Нет сомнений, что подавляющее большинство знакомых Бенциона Шамира считали его счастливым человеком, однако опытный инженер человеческих душ хорошо понимал, кого считают счастливым – того, кого недолюбливают. А если любят, то не хотят из-за него расстраиваться.

Да, для постороннего равнодушного глаза все у него было более чем прилично – известный писатель, лауреат десятка литературных премий, завсегдатай всех правительственных приемов, доктор философии, защитивший любопытную диссертацию об эволюции образа еврея и образа немца в русской литературе, ветеран войны, успевший впоследствии послужить родине и в качестве дипломата, а затем и ближайшего помощника знаменитого генерала, чьим именем названа одна из крупнейших тель-авивских магистралей… Ну да, ему, конечно, пришлось когда-то пережить несколько нелегких лет – но кому тогда было легко? Время было такое – война. Кто тогда не голодал, не скрывался, не терял близких? Зато без этого погружения во мрак и будущий успех не выглядел бы столь ослепительным!

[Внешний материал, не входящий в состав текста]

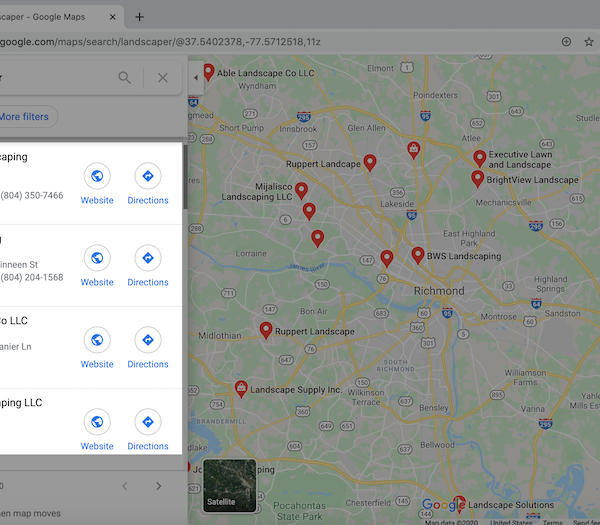Screen dimensions: 600x525
Task: Click the More filters button
Action: click(24, 117)
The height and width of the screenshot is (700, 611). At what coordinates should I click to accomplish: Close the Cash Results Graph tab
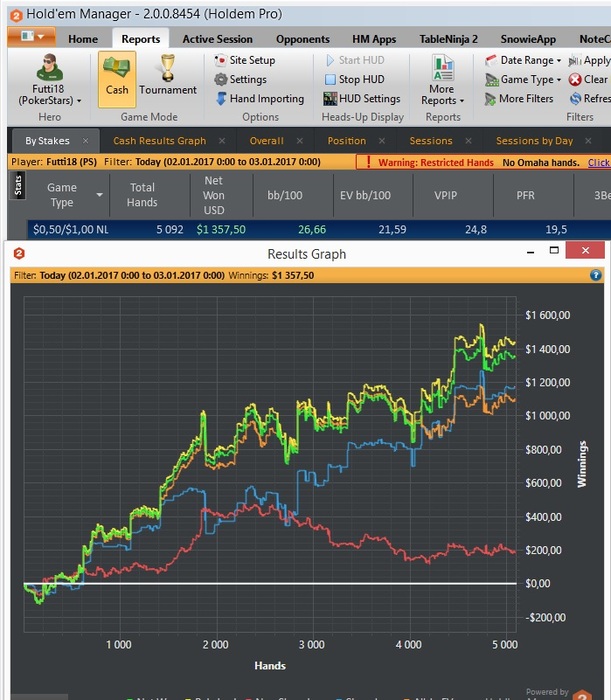(222, 141)
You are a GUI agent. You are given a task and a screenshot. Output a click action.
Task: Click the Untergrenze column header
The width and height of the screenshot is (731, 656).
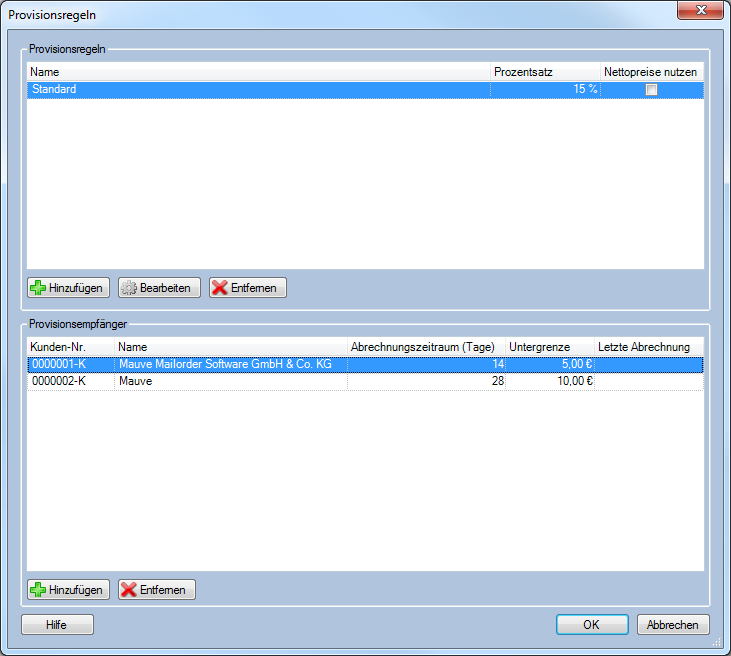548,347

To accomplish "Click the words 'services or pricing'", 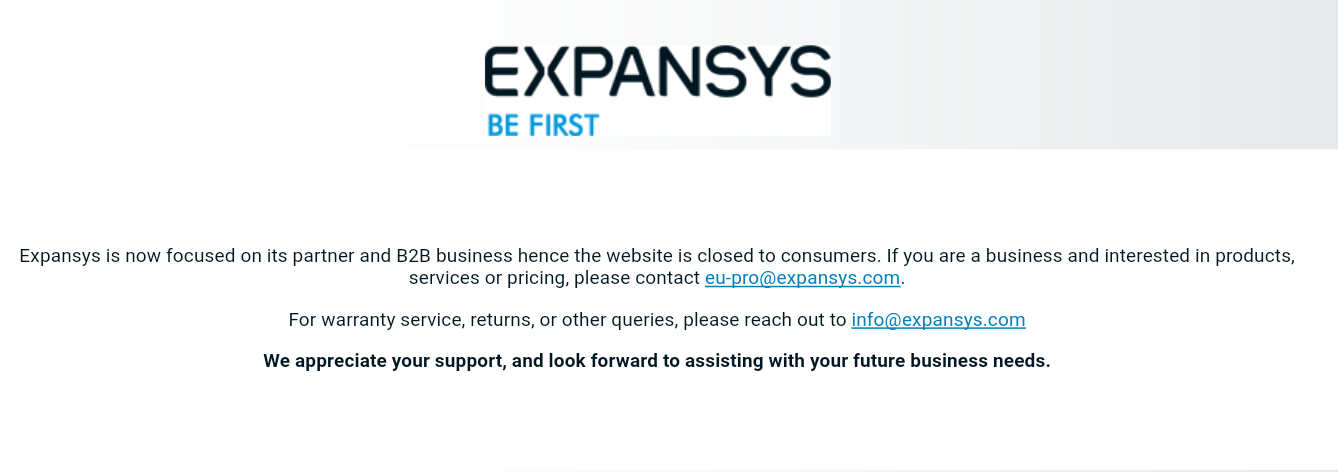I will coord(487,278).
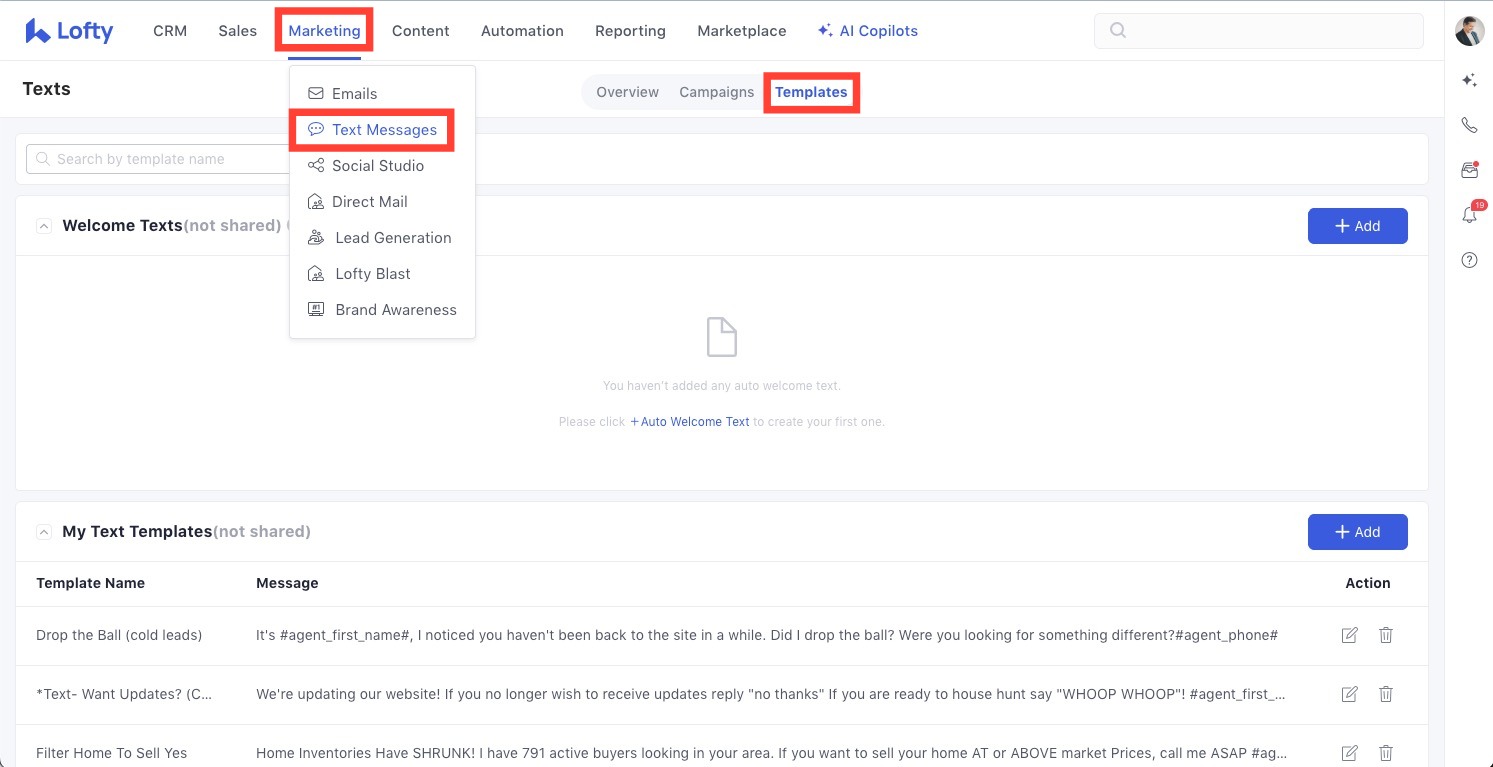Delete the Filter Home To Sell Yes template
Screen dimensions: 1493x767
tap(1386, 753)
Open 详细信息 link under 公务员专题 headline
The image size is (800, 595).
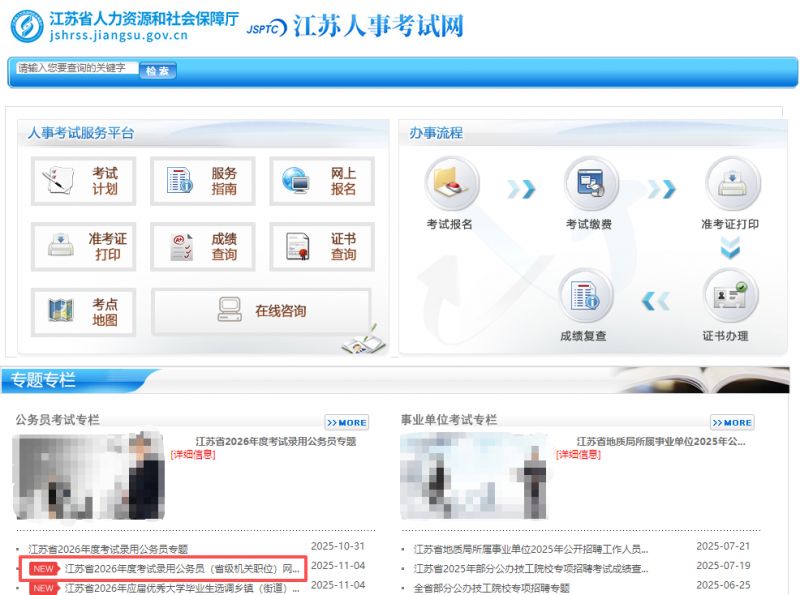192,455
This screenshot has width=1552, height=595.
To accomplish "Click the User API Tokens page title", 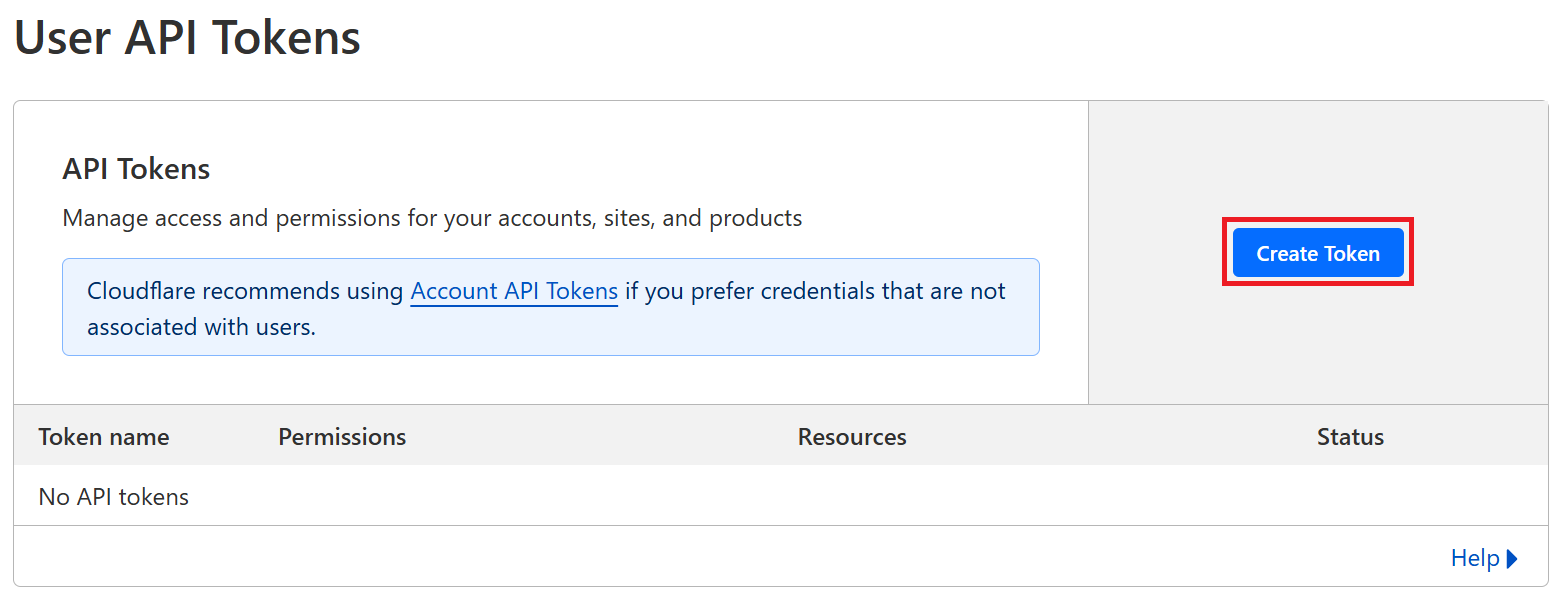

Более того: после многолетних бесплодных запросов нежданно-негаданно отыскались навеки, казалось, канувшие во тьму хлопотливая старушка-мать признанного писателя и его пятидесятилетний старший брат Шимон.

Шимон прибыл на родину предков с мучительно знакомым черно-седым детдомовским ежиком и со сверкающей нержавеющей улыбкой меж ввалившихся щек. Как выяснилось, демонстрировать постоянно приподнятое настроение Семка считал делом чести, доблести и геройства. На груди у него синели гордо развернувшиеся в профиль Маркс, Энгельс, Ленин и Сталин, а на коленях краснели пятиконечные звезды, извилистыми лучами напоминавшие морских звезд. Тем не менее политические взгляды Шимона, судя по другим татуировкам, отличались крайней эклектичностью, поскольку на обоих веках у него значилось «Раб КПСС». Правда, последнюю надпись можно было различить, только когда он спал, а всю остальную эмблематику – когда он перед помывкой обнажал свое мосласто-ребристое бледнокожее тело.

Хотя и в этих торжественных случаях идеологической проникновенности серьезно препятствовал высокохудожественно исполненный пурпурным по белому мощно эрегированный мужской орган, выныривавший из-под резинки трусов аж до самого узловатого пупка, – над которым, изображенный с еще большей тщательностью и любовью, располагался как бы в рассеянности приоткрывший лиловые губки орган женский: когда Семка садился и втягивал неожиданно многоскладчатый живот, органы сливались воедино. Многократное повторение этой процедуры вызывало, по словам Шимона, бурные овации по всем бесчисленным «зонам» от Мурмашей до Чукотки, куда его ни забрасывала лагерная судьба.